SUPPLIED MATERIAL
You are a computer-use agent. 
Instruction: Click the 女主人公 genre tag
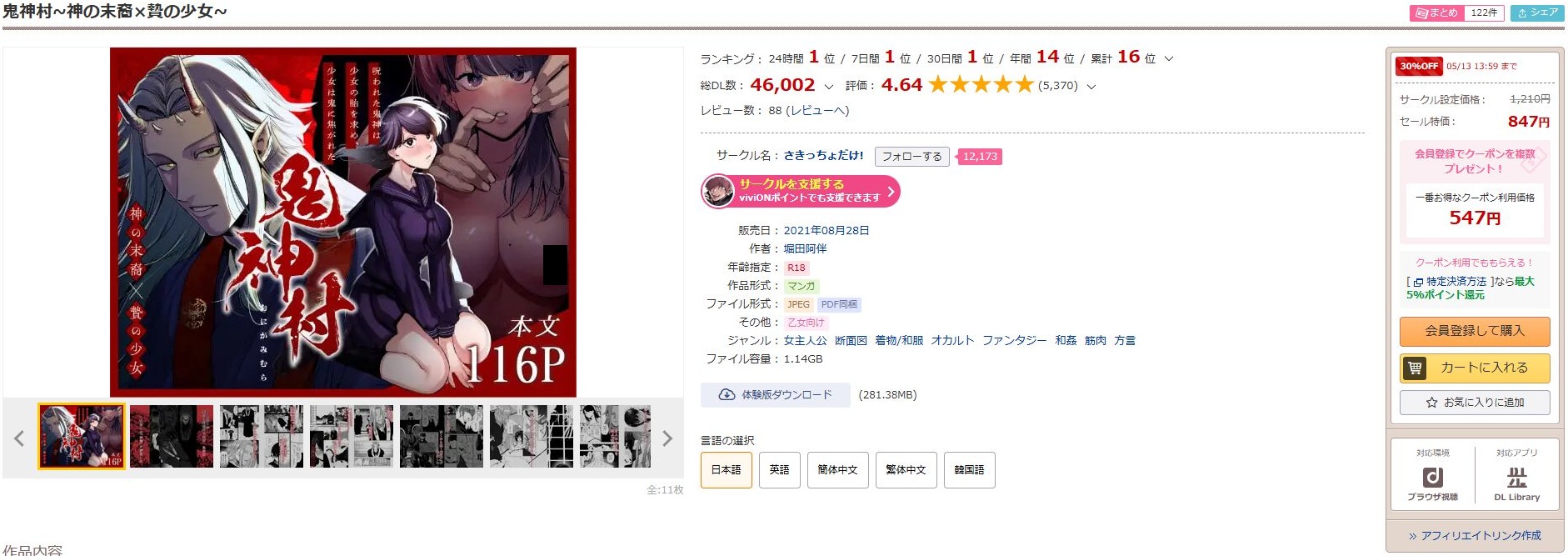click(x=805, y=341)

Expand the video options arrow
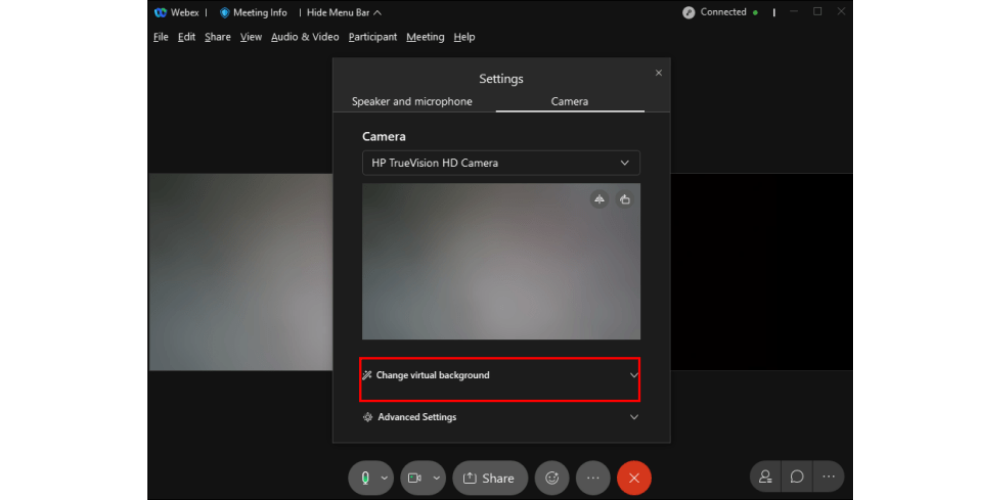(436, 478)
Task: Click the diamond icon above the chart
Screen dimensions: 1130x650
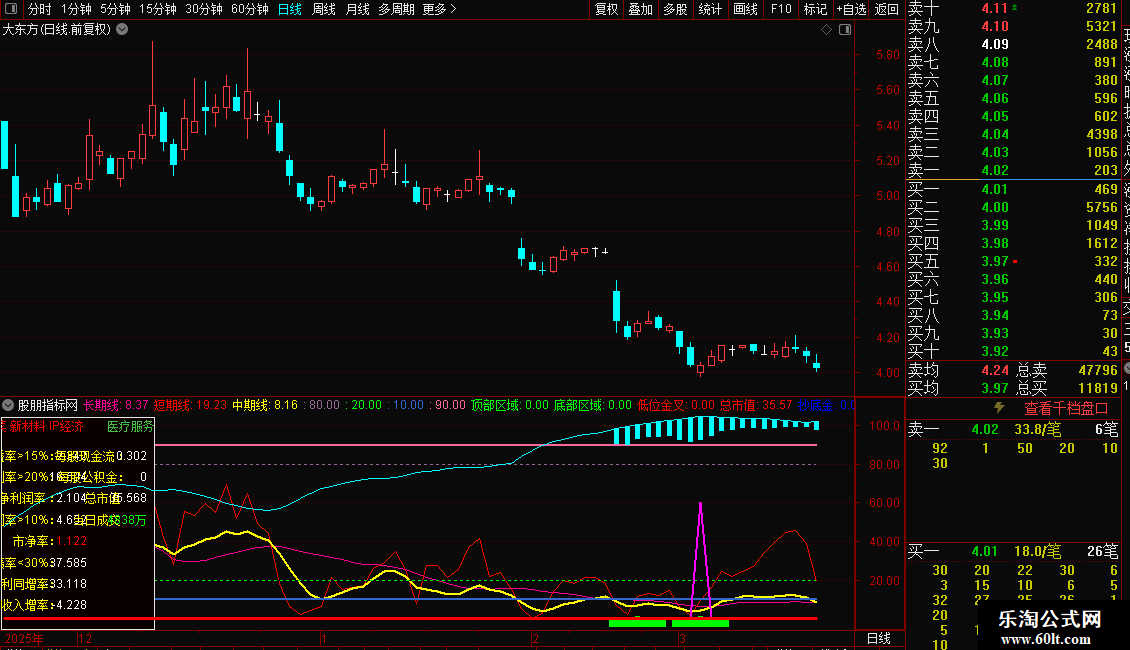Action: pyautogui.click(x=827, y=29)
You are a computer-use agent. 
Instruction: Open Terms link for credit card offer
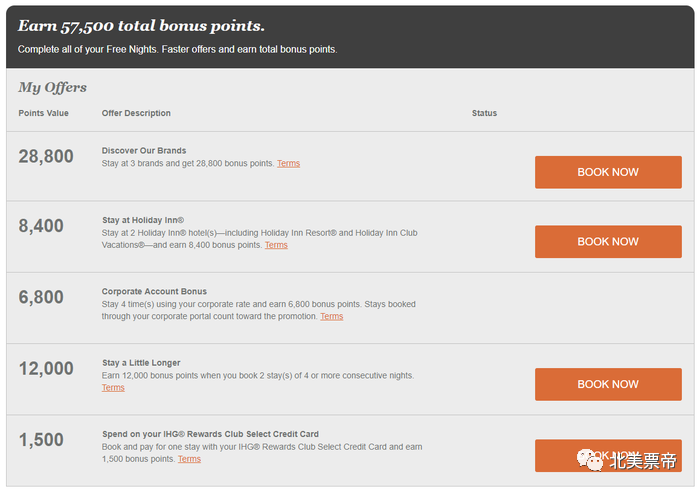pos(189,459)
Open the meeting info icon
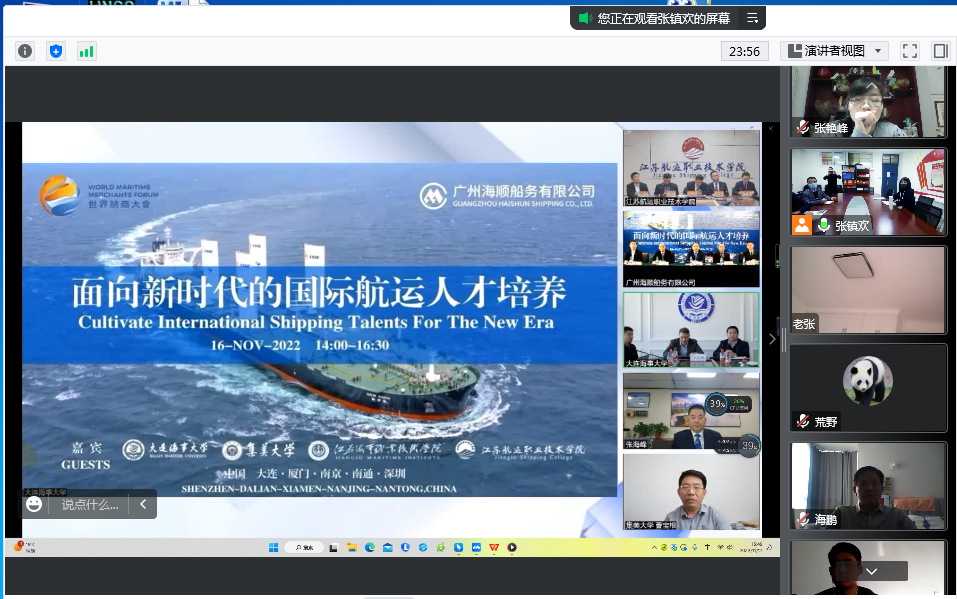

REQUIREMENTS
Quote all of the lines above word for word, leaving out the pictures.

OUTPUT OF THE EXERCISE
You are a computer-use agent. 
Instruction: Click the 女主人公 genre tag
click(x=805, y=341)

Expand the video options arrow
(436, 478)
Task: Click the diamond icon above the chart
Screen dimensions: 1130x650
Action: pyautogui.click(x=827, y=29)
You are a computer-use agent. 
Instruction: Open Terms link for credit card offer
pos(189,459)
Open the meeting info icon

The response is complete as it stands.